Point Cloud — tdlidar_pointcloud_tcp

Capture the room the phone is looking at as 50,000 real 3D points — exact XYZ and colour — straight into a TouchDesigner POP.

Category: Camera & Vision · Tier: Pro · Needs: LiDAR device (back depth) · the phone and TD on the same LAN

What it does

Streams a live point cloud — up to 50,000 points, each with a precise position (metres) and an RGB colour — from the phone into TouchDesigner. It deliberately uses a raw TCP connection instead of NDI: NDI would crush the data to lossy 8-bit 4:2:2 video and mangle the coordinates, whereas TCP carries every point bit-exact. The points land as a POP that you drop onto a Geometry COMP to render volumetrically, or to instance a shape on every point.

TCP in (not OSC)

This op does not use OSC. It opens a binary TCP/IP DAT in server mode and the phone connects to it.

setting value
Transport TCP/IP DAT, mode = server, bytes = on, format = all
Port 9002 (binary point stream — separate from the 9000 OSC bus)
Wire format little-endian frames: uint32 payloadLen · "TDP1" · uint32 frameId · uint32 count · count × { float32 x,y,z ; uint8 r,g,b,a }

Each frame is length-prefixed and tagged TDP1, so the receiver can resync if a packet splits across reads.

The pipeline

The op is a small chain, not a single node:

  1. TCP/IP DAT (tcp_pc_in) — receives the byte stream; a callback accumulates bytes and splits out whole TDP1 frames.
  2. Parser — numpy unpacks each frame into x y z float arrays + r g b (0–1) and stashes them in op storage.
  3. Reshape Script CHOP (tcp_reshape) — emits the latest frame as channels tx ty tz r g b, N samples (one sample per point).
  4. CHOP To POP — set surftype = points, specifypos = off, chanssel = precisenames so tx/ty/tz → P and r/g/b → Color map automatically.
  5. Geometry COMP (geo_pc) — renders the POP.

Outputs

  • out_pop (POP) — N points carrying position (P) and colour (Color).

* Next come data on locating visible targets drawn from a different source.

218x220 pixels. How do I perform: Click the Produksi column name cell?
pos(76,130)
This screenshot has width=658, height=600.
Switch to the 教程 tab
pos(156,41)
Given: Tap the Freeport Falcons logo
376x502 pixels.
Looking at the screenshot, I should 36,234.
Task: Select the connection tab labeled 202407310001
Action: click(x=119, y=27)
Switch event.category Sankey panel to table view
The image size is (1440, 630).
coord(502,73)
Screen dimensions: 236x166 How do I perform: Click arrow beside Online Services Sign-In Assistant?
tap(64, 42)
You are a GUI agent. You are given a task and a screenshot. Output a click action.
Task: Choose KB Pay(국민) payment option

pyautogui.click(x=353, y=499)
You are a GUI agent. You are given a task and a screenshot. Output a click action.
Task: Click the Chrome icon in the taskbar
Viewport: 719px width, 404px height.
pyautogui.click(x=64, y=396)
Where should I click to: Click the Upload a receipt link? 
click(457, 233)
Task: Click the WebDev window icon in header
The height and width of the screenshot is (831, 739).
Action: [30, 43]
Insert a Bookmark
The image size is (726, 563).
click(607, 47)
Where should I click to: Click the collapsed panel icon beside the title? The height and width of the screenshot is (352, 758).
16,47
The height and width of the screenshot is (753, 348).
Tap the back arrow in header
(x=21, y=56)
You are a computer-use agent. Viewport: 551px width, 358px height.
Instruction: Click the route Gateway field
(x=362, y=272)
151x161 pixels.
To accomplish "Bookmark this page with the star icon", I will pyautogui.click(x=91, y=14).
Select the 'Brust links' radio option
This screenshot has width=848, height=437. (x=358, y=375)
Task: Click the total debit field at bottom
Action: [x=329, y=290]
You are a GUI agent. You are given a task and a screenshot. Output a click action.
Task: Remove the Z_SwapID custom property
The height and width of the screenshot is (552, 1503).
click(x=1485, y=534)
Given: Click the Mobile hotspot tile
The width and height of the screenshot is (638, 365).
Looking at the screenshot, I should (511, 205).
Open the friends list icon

This is the cloud you render or instance from.
  • out1 (CHOP) — the reshaped per-point channels (tx ty tz r g b) if you’d rather drive something CHOP-side.

Parameters

| par | default | what it does | |—|—|—| | TCP Port | 9002 | port the DAT serves on (match the app’s point-cloud port) | | Point Scale | 1.0 | uniform scale of the cloud in your scene | | Apply Colour | On | map the streamed RGB onto the POP’s Color (off = render a flat/shaded cloud) |

Quick start (beginner)

  1. In the TDLiDAR app, open the Point Cloud mode and enable TCP streaming (point it at the phone’s IP — TD is the server).
  2. Drop the Point Cloud op. Confirm the TCP Port is 9002 and the DAT shows a connected peer.
  3. out_pop fills with a coloured cloud of the room. Drop a Geometry COMP, point it at out_pop, and render through a Camera + Render TOP.
  4. Orbit the TD camera — you’re now looking around a live 3D capture of the real space.

Advanced patterns

  • Instance geometry per point: set the Geometry COMP to Instancing → POP and put a small sphere/cube Geo on it — every one of the 50k points becomes a lit 3D object you can scale and trail.
  • Colour by depth, not camera: ignore the streamed RGB (turn Apply Colour off) and recolour with a ramp keyed off the point’s Z in a POP/GLSL pass — gives a clean depth-gradient look that reads better than raw photo colour.
  • Freeze and sculpt: a Cache/Cache Select on the POP lets you snapshot one frame and keep manipulating it after the performer moves on — useful for held tableaux.
  • Thin it for performance: 50k points × instanced geometry is heavy. A POP filter (random delete to ~10–20k) keeps frame rate up for live work; render the full cloud only for stills/recording.

Gotchas

  • TCP, port 9002 — not the OSC 9000 bus. Don’t try to read this with an OSC In CHOP; it’s binary video-rate data on its own socket.
  • TD is the server, the phone connects. If nothing arrives, check the phone is pointed at TD’s IP and that port 9002 is open through the firewall — and that the DAT is bytes = on (text mode silently drops the data).
  • Bit-exact, but bandwidth-hungry. 50k points × 16 bytes × frame rate is a steady stream; on flaky Wi-Fi frames stutter. Wire the connection for a show.
  • Alpha is sent but unused. The wire carries RGBA; the standard chain uses RGB only. If you want the a byte, read it in the parser — it isn’t on out_pop by default.
  • One frame at a time. The POP always shows the latest frame; it is not an accumulating scan. Use a Cache if you want to hold or build up geometry over time.